Betsy e Olavo Monteiro de Carvalho: sinônimo de sofisticação, do Rio à Côte d'Azur

Betsy e Olavo Monteiro de Carvalho: sinônimo de sofisticação, do Rio à Côte d'Azur

Mais que um casal, eles deram vida à um daqueles raros casos em que elegância escolhe duas pessoas ao mesmo tempo

Sempre tive uma fascinação incurável pelos cariocas que transformaram os anos 1970 numa obra de arte. Havia uma aristocracia solar que dispensava apresentações: bastava atravessar o calçadão. O bronze era uniforme social, a educação vinha antes do sobrenome e o charme parecia apenas um efeito colateral da maresia. A Belacap, convenhamos, fez mais pela elegância brasileira que muito estilista.

Jobim resumiu o Rio como ninguém: um quadro onde Matisse e Munch dividem a mesma moldura. Beleza e melancolia. Talvez seja justamente dessa mistura que tenha nascido o carioca irresistível, que  dança para esconder o abismo e sorri como quem já fez as pazes com ele.

Nesse universo reinavam Betsy e Olavo Monteiro de Carvalho. Não eram apenas um casal, eram uma tese estética. Quando a elegância escolhe duas pessoas ao mesmo tempo, deixa de ser atributo e vira patrimônio.

Filha de Aloysio e Peggy Salles, Betsy atravessava os salões com seus olhos azuis inquietos que pareciam decidir, em silêncio, quem merecia existir ao seu redor. Ombros dourados pelo sol, postura de quem jamais confundiu sedução com exibicionismo. Uma locomotiva chicissime. Dessas mulheres que dominavam a arte do carão muito antes de inventarem a indústria da insegurança. Se hoje vendem preenchimentos, naquela época fabricavam mistério.

Não por acaso, tornou-se a primeira capa da Vogue Brasil, eternizada pela lente magistral de Otto Stupakoff, em 1975. A fotografia permanece moderna porque o verdadeiro estilo desconhece calendário. A moda envelhece e a classe atravessa o tempo.

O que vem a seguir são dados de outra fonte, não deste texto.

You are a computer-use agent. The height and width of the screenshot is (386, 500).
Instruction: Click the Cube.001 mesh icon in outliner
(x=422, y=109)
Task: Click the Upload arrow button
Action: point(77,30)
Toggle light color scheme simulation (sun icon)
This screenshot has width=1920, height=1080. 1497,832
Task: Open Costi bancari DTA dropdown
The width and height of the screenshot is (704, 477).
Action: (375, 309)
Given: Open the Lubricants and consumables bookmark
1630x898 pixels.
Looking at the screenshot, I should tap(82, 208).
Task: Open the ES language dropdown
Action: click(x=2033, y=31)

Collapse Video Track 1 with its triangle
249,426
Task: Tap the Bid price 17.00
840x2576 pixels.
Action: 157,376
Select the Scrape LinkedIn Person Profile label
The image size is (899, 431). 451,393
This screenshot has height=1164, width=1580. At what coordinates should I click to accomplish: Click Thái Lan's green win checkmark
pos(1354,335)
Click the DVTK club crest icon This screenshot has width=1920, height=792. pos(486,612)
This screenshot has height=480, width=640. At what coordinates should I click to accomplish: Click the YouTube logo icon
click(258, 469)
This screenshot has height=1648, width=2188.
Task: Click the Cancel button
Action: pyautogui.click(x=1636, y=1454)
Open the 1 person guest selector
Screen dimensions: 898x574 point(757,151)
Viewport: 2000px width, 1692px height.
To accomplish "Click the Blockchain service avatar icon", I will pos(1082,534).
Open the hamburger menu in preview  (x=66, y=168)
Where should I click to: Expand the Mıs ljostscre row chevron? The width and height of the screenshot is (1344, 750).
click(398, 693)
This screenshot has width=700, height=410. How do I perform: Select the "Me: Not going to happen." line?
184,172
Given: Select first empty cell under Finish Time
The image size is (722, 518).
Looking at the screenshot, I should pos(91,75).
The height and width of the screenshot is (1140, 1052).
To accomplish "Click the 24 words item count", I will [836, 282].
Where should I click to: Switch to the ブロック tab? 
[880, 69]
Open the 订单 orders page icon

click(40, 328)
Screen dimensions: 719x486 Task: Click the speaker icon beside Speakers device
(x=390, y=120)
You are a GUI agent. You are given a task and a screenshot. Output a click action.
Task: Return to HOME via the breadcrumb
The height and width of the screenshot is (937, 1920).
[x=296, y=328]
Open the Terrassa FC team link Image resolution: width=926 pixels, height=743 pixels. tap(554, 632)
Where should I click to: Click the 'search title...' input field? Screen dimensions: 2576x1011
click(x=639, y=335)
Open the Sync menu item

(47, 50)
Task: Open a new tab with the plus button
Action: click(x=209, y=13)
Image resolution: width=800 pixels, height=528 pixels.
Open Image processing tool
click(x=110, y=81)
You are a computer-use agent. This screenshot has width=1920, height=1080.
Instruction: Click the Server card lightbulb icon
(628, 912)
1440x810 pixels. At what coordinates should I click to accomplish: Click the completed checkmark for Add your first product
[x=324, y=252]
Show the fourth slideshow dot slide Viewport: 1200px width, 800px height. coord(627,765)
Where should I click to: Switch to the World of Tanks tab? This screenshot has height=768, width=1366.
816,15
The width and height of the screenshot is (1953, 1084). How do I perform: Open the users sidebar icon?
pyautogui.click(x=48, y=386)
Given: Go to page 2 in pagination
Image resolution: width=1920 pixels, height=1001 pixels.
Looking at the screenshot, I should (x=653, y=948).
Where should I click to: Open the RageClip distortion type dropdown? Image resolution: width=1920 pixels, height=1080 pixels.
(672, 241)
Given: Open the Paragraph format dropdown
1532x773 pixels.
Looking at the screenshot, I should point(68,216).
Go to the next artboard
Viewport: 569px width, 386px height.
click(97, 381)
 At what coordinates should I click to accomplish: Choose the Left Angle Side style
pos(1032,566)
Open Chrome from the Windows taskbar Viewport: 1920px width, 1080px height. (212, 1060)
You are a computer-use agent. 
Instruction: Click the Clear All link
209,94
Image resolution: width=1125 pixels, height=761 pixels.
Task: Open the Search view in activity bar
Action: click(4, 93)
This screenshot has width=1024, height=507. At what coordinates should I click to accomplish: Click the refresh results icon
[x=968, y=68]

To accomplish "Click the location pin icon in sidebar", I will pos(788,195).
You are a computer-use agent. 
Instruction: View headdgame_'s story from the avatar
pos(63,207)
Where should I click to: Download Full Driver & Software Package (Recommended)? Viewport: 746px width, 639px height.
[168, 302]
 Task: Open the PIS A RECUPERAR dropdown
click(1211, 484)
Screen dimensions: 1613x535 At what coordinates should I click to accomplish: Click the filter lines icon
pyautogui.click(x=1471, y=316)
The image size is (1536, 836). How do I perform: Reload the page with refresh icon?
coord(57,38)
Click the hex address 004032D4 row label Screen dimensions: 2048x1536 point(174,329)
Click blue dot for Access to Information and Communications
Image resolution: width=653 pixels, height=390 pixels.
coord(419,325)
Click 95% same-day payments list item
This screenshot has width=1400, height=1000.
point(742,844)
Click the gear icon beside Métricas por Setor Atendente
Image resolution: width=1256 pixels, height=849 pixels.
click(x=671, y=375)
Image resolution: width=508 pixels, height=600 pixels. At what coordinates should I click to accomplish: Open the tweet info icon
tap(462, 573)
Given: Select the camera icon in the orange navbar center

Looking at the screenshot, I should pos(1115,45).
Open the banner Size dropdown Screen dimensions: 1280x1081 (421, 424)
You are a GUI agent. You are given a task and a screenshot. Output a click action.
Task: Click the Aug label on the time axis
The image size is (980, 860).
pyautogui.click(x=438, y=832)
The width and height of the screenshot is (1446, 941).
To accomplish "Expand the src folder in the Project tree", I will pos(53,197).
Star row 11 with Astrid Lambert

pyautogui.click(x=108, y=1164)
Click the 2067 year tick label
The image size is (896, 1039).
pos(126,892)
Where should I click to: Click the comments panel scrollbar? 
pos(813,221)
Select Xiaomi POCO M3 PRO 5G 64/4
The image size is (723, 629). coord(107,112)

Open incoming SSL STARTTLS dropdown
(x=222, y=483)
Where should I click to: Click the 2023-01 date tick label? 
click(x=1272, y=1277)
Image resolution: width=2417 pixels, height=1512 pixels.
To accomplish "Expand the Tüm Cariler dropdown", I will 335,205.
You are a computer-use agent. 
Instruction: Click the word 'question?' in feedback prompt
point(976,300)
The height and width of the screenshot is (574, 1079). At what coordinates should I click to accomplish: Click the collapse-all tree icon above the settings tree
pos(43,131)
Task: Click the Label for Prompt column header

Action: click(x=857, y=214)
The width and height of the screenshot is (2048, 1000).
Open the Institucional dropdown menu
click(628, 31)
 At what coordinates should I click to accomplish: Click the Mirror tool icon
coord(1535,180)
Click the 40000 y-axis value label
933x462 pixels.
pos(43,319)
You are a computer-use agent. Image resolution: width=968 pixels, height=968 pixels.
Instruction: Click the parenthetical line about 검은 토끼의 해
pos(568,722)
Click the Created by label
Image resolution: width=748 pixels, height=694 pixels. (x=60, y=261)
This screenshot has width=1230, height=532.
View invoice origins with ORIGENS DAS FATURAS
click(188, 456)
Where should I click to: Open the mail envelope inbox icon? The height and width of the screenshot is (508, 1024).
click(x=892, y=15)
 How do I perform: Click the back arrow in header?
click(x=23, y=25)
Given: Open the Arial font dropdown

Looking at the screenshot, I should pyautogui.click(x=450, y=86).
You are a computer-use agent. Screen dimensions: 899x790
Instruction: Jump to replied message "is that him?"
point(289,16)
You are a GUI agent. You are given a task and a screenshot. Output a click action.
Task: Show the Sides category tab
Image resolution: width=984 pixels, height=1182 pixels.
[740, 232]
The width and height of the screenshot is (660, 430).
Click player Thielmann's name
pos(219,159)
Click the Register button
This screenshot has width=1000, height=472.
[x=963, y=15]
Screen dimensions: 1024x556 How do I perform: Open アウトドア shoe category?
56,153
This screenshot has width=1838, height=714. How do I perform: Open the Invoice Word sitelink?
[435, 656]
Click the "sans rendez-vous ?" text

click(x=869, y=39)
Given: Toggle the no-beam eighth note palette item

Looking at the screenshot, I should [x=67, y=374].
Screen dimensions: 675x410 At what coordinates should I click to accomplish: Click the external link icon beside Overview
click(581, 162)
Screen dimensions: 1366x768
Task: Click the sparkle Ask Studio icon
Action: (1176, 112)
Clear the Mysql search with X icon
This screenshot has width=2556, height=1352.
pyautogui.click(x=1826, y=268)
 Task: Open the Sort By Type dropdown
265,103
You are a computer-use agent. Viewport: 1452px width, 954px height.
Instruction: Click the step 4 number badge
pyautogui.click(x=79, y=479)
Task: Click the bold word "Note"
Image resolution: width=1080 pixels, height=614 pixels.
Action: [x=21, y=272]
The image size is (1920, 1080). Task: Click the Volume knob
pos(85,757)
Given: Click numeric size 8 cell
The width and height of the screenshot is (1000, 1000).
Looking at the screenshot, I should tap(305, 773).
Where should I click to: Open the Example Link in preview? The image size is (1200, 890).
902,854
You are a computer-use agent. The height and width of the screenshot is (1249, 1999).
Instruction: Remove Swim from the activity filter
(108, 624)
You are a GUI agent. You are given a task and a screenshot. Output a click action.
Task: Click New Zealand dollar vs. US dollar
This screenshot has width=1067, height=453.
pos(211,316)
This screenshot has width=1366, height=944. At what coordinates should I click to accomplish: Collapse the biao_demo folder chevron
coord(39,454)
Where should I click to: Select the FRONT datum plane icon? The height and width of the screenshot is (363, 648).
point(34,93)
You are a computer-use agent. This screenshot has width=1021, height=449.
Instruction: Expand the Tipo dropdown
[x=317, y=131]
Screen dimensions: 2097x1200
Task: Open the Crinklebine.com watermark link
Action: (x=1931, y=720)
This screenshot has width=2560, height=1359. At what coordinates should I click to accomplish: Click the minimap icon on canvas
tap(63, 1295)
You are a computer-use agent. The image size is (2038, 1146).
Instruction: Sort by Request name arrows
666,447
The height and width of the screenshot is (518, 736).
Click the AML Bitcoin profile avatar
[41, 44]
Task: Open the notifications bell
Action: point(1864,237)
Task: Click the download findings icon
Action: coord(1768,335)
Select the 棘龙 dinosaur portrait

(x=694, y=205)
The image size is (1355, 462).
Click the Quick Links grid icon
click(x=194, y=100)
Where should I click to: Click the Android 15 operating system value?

Na casa da família em Saint-Jean-Cap-Ferrat, comprada em 1930 pelo avô de Olavo, o Mediterrâneo parecia uma extensão da varanda. Art déco impecável, piscina aquecida, um Rolls-Royce Corniche esperando e, como vizinhos, os Rockefeller. Um detalhe quase constrangedor de tão corriqueiro naquele universo. Os almoços no Rampoldi, em Mônaco, jamais obedeciam o relógio. Eram longos, generosamente irrigados por taças de Cristal, enquanto as conversas valiam mais que qualquer joia exposta nas vitrines da Place du Casino. 

Pouca gente lembra que Olavo também era Marquês de Salamanca, com a dignidade reservada aos Grandes da Espanha. Mas os títulos pareciam interessá-lo menos que uma boa mesa no Antonio's, no Leblon. Há quem prefira o privilégio da conversa ao protocolo da coroa.

À frente da Monteiro Aranha por quase duas décadas, trabalhou com a disciplina de um industrial e carregou, para desespero dos invejosos, a fama de playboy, bon vivant e grande namorador. Talvez porque tenha entendido outra verdade que a psicanálise também conhece: alguns acumulam dinheiro para preencher vazios; outros distribuem humor, afeto e hospitalidade porque descobriram que o luxo verdadeiro é jamais transformar sucesso em arrogância. Recebia como poucos. Era leal aos amigos, cordial sem esforço e elegante sem performance. Também era vascaíno com a convicção de quem sabia que sofrer pode ser uma forma refinada de fidelidade.

Escrevo estas linhas porque certos personagens merecem escapar da poeira dos arquivos. O Rio dos Monteiro de Carvalho não era apenas uma geografia, era um estado de espírito. Um lugar onde Santa Teresa conversava com Cap-Ferrat, o sotaque carioca circulava entre champanhes franceses e o bom gosto jamais sentia necessidade de anunciar a própria presença.

No fim, o verdadeiro privilégio nunca foi morar ao lado dos Rockefeller, foi pertencer a uma geração que compreendia uma verdade hoje quase esquecida: riqueza impressiona por uma noite. Estilo permanece quando a festa acaba, as luzes se apagam e o tempo, derrotado, continua repetindo o mesmo nome. Cheers aos Monteiro de Carvalho.